▽

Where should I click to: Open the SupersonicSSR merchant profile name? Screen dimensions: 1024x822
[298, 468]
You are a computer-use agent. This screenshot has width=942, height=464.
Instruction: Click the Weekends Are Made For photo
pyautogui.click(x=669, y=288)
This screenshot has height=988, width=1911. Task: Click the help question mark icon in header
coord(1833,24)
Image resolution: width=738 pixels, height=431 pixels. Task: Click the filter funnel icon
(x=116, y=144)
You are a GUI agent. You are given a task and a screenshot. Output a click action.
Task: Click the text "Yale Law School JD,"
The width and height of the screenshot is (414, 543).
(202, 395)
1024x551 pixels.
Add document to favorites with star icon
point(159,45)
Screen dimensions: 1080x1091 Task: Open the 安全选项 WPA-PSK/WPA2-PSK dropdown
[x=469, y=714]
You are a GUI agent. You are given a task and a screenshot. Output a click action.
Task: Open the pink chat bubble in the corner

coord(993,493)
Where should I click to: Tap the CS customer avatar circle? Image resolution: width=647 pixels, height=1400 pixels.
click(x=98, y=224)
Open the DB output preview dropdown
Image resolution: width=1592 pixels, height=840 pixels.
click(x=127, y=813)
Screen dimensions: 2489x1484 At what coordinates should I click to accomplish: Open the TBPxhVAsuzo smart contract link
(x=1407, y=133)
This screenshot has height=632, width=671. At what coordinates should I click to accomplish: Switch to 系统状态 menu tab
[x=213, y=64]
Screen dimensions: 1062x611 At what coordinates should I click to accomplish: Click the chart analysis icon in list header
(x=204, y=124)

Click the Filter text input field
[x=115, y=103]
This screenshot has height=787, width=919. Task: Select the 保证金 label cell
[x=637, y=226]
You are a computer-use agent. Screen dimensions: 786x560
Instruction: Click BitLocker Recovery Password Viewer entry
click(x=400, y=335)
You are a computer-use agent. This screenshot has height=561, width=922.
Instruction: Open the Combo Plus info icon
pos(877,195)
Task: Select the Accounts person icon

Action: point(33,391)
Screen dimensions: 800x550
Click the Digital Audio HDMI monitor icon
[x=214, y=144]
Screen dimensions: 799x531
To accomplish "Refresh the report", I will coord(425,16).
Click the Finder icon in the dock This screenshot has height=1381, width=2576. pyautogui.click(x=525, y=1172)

△

▶ WORK ITEM
For the listing above, print only the lines starting at the line containing "Add document to favorites with star icon" and ending at the line containing "You are a computer-use agent. Screen", exactly, both included.

▶ SOLUTION FOR THIS TASK
Add document to favorites with star icon
point(159,45)
Screen dimensions: 1080x1091 Task: Open the 安全选项 WPA-PSK/WPA2-PSK dropdown
[x=469, y=714]
You are a GUI agent. You are given a task and a screenshot. Output a click action.
Task: Open the pink chat bubble in the corner

coord(993,493)
Where should I click to: Tap the CS customer avatar circle? Image resolution: width=647 pixels, height=1400 pixels.
click(x=98, y=224)
Open the DB output preview dropdown
Image resolution: width=1592 pixels, height=840 pixels.
click(x=127, y=813)
Screen dimensions: 2489x1484 At what coordinates should I click to accomplish: Open the TBPxhVAsuzo smart contract link
(x=1407, y=133)
This screenshot has height=632, width=671. At what coordinates should I click to accomplish: Switch to 系统状态 menu tab
[x=213, y=64]
Screen dimensions: 1062x611 At what coordinates should I click to accomplish: Click the chart analysis icon in list header
(x=204, y=124)

Click the Filter text input field
[x=115, y=103]
This screenshot has height=787, width=919. Task: Select the 保证金 label cell
[x=637, y=226]
You are a computer-use agent. Screen dimensions: 786x560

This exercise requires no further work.